A good example of a dialect word is gantry or gauntree, a wooden stand for barrels, known in varying forms in many dialects. It is rightly derived, in the E.D.D., from gantier, which must have been an A.F. (Anglo-French) form, though now only preserved in the Rouchi dialect, spoken on the borders of France and Belgium, and nearly allied to Norman; in fact, M. Hecart, the author of the Dictionnaire Rouchi-Fran{c,}ais, says he had heard the word in Normandy, and he gives a quotation for it from Olivier Basselin, a poet who lived in Normandy at the beginning of the fifteenth century. The Parisian form is chantier, which Cotgrave explains as “a Gauntrey... for hogs-heads to stand on.” Here is a clear example of a word which is of Norman, or A.F., origin; and there must be many more such of which the A.F. form is lost. There is no greater literary disgrace to England than the fact that there is no reasonable Dictionary in existence of Anglo-French, though it contains hundreds of highly important legal terms. It ought, in fact, to have been compiled before either the English Dialect Dictionary or the New English Dictionary, both of which have suffered from the lack of it.

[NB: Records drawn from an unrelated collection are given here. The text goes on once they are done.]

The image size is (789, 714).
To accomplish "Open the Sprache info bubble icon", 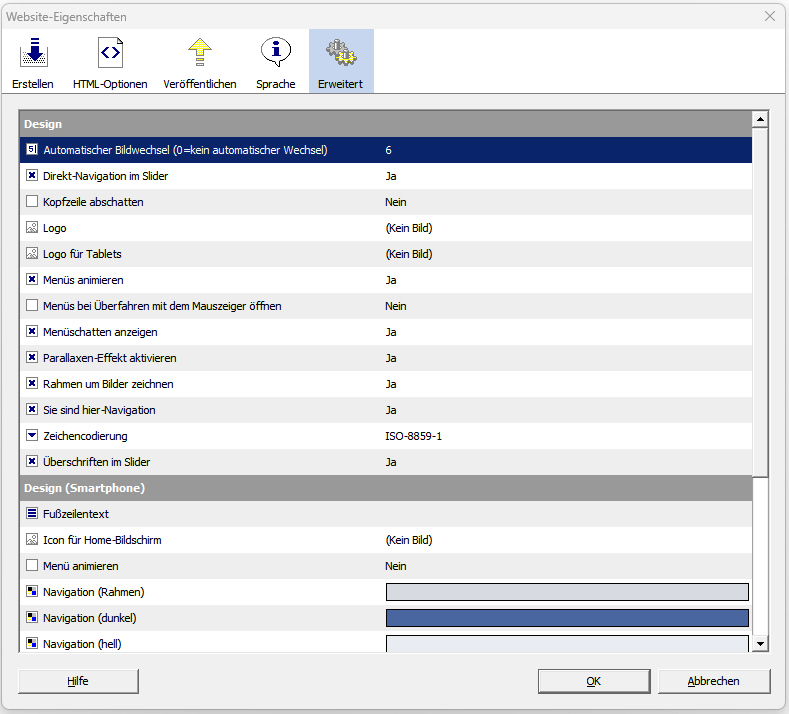I will click(276, 52).
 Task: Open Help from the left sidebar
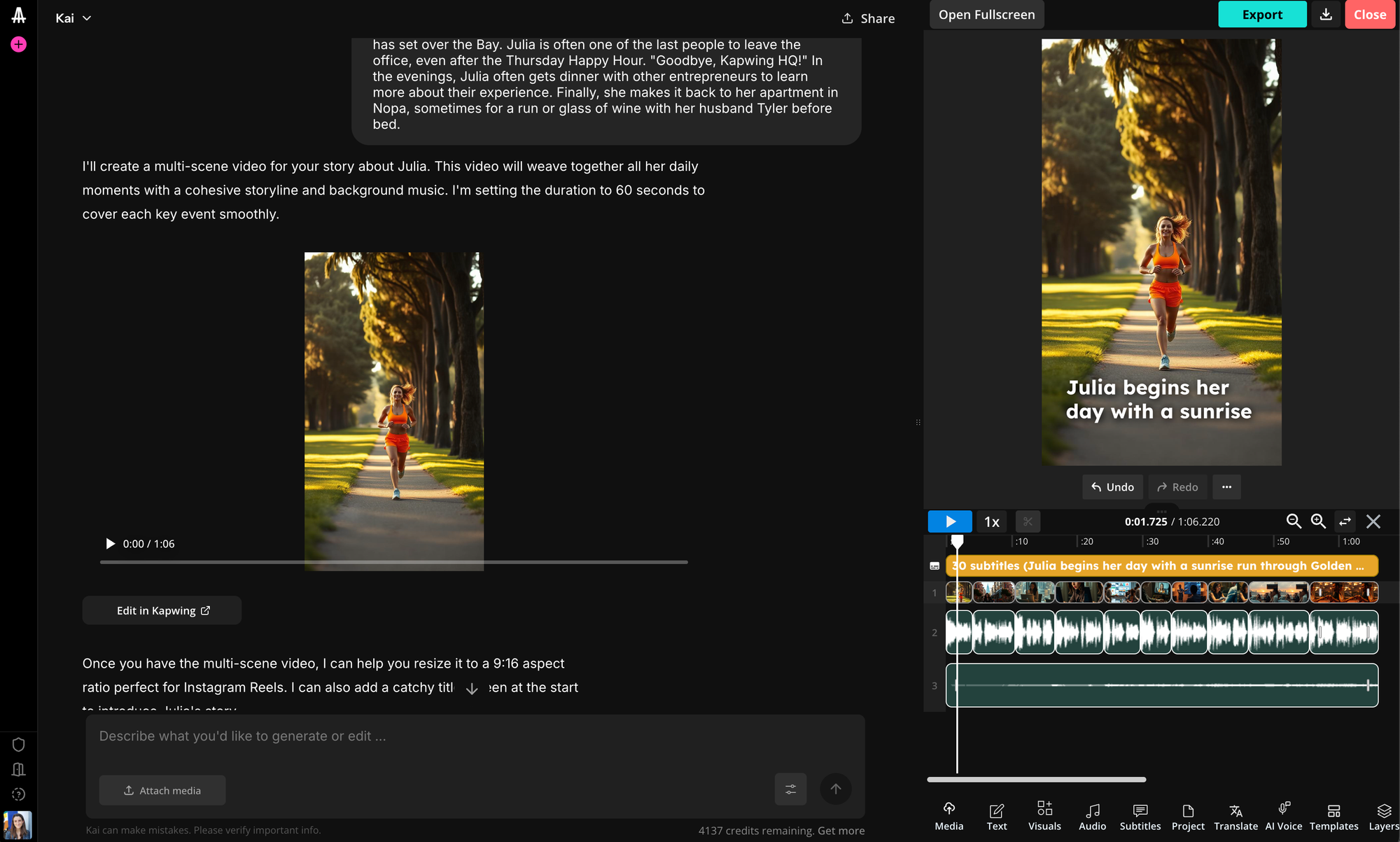pyautogui.click(x=18, y=794)
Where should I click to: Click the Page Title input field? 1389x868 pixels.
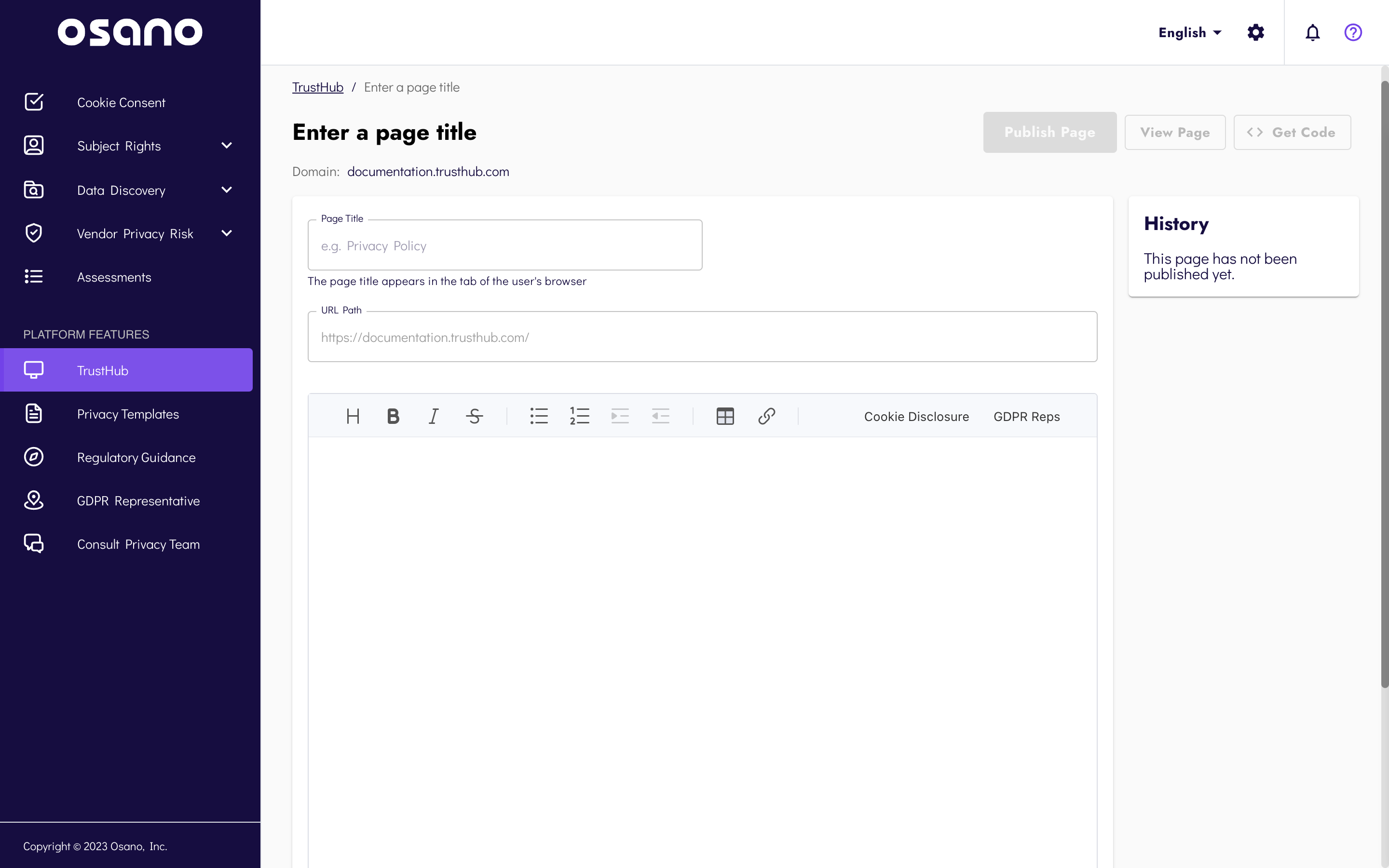pyautogui.click(x=504, y=246)
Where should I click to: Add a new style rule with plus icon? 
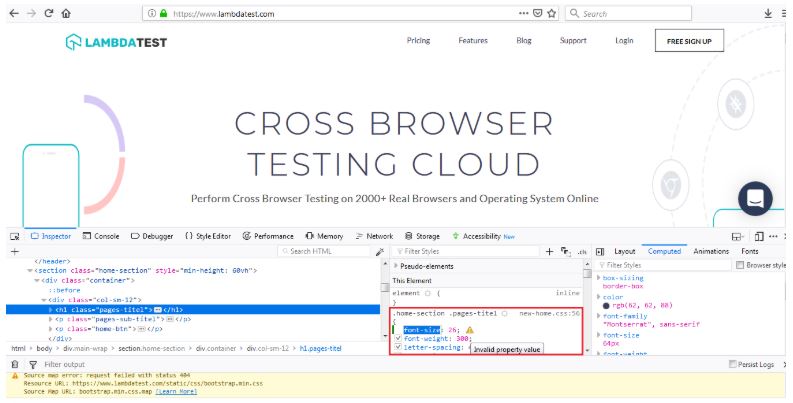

It would indeed be tedious to enumerate the vast number of French words in our dialects. Many are literary words used in a peculiar sense, often in one that has otherwise been long obsolete; such as able, rich; access, an ague-fit; according, comparatively; to act, to show off, be ridiculous; afraid, conj., for fear that; agreeable, willing; aim, to intend; aisle, a central thoroughfare in a shop, etc.; alley, the aisle of a church; allow, to suppose; anatomy, a skeleton; ancient, an ensign, flag; anguish, inflammation; annoyance, damage; anointed, notoriously vicious; apron, the diaphragm of an animal; apt, sure; arbitrary, impatient of restraint; archangel, dead nettle; argue, to signify; arrant, downright; auction, an untidy place, a crowd; avise (for advise), to inform. It is needless to go through the rest of the alphabet.
Moreover, dialect-speakers are quite capable of devising new forms for themselves. It is sufficient to instance abundation, abundance; ablins, possibly (made from able); argle, argie-bargie, argle-bargle, argufy, all varieties of the verb to argue; and so on.